There are real risks to the men in the fleet. The president should invoke the war powers act. The law requires it. It is designed for situations like that. If he did, Congress would approve it by a large margin.

-- Rep. Steven J. Solarz (D-N.Y.), Aug. 23

There's no change in our position that notification of Congress under the War Powers Resolution is unnecessary.

-- White House spokesman Marlin Fitzwater, Aug. 19

The war powers act is a legal issue.
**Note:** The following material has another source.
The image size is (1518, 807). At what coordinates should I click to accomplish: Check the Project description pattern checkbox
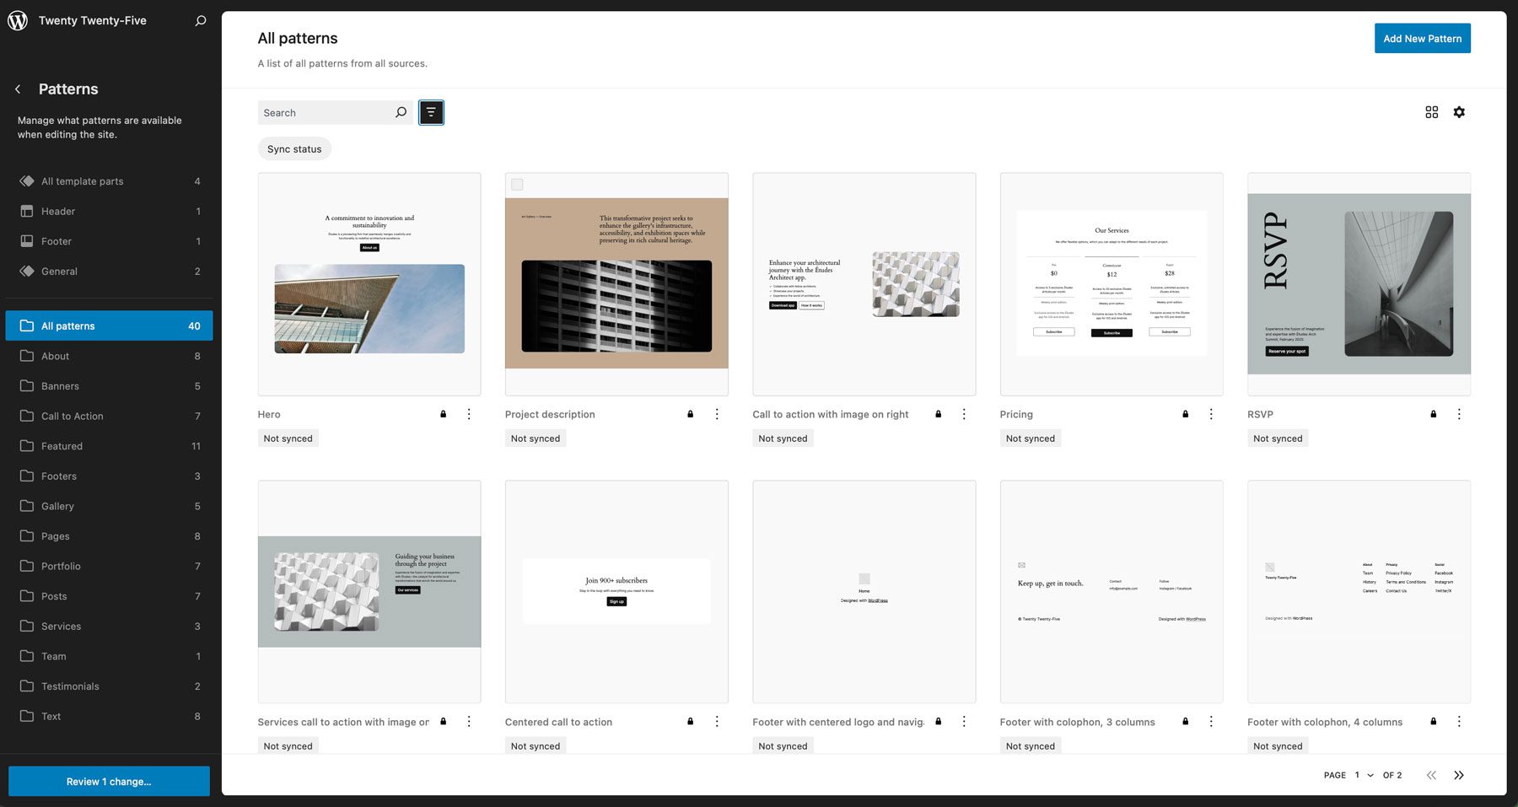tap(518, 183)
The White House and State Department lawyers, Defense Department lawyers have been following the situation very closely . . . . If at some point in time it appears to the lawyers that we should notify the Congress under the war powers act, the president will clearly do so, reserving of course his constitutional prerogative, since all presidents have had concerns about the constitutionality of the war powers act . . . . The lawyers have not decided that U.S. forces in the region are in danger of imminent hostilities. But as soon as they decide that -- should they decide that -- then we will make the appropriate notifications.

-- Frank C. Carlucci, national security adviser, Aug. 16

I don't like to see discussion of consultation between the president and the Congress get involved in legalisms. And it seems to me that an awful lot of the discussion with respect to the war powers act kind of degenerates, if you will, into complex legal questions. The important point is the consultation. I would think the president would eagerly seek out that consultation, and I would think he would want for his policy support from the Congress. One of the good things about the war powers act is that it brings the Congress into the action. Congress is kind of reluctant to do that, I think often. And the war powers act forces it.

-- Rep. Lee H. Hamilton (D-Ind.), Aug. 16

This is exactly the sort of situation the War Powers Resolution was designed to deal with. It is indisputable that American forces in the Persian Gulf face imminent hostility and the situation is becoming more dangerous every day.

-- Rep. Mike Lowry (D-Wash.), Aug. 6

I never felt the war powers act was in the public interest because the Constitution says what the president can do. I felt the war powers act gave additional powers to the president, to have a 90-day war if he wanted to, which he did in Grenada -- he had a one-day war in Grenada. The Constitution says Congress decides whether you go to war.

-- Rep. Charles E. Bennett (D-Fla.), July 25

I also agree that the war powers act is unconstitutional . . . . It's the worst of both worlds. It does give the president 90 days to almost do whatever he wants for a series of miniwars, but because it is not following the Constitution, it also prevents him from maintaining that clear image that the president has as the leader of the Free World and as . . . commander-in-chief of our armed forces to respond instantly to a hostage crisis or some rapidly developing situation like Grenada.

-- Rep. Robert K. Dornan (R-Calif.), July 25

A very good argument could be made that the war powers act ought to have been invoked on May 17, that tragic day when 37 American servicemen were killed aboard the USS Stark . . . . At the very least, it is clear to me that the moment the U.S. flag goes up the poles of those tankers, the war powers clock ought to begin ticking. And 48 hours later, a written report from the president ought to be delivered to Congress under the requirements of the war powers act.

-- Sen. Mark O. Hatfield (R-Ore.), June 2

Hostilities are not only imminent in the Persian Gulf, they have taken place. We have been involved in conflict. Thirty-seven Americans have been killed. The administration has the responsibility to report under the war powers act.

-- Rep. Jim Leach (R-Iowa), June 2

If there ever were a case in which the war powers act applies, this is it . . . . There's a big difference when you're in a combat zone . . . . It's no bluff anymore. It's not a bluff as it was in Beirut.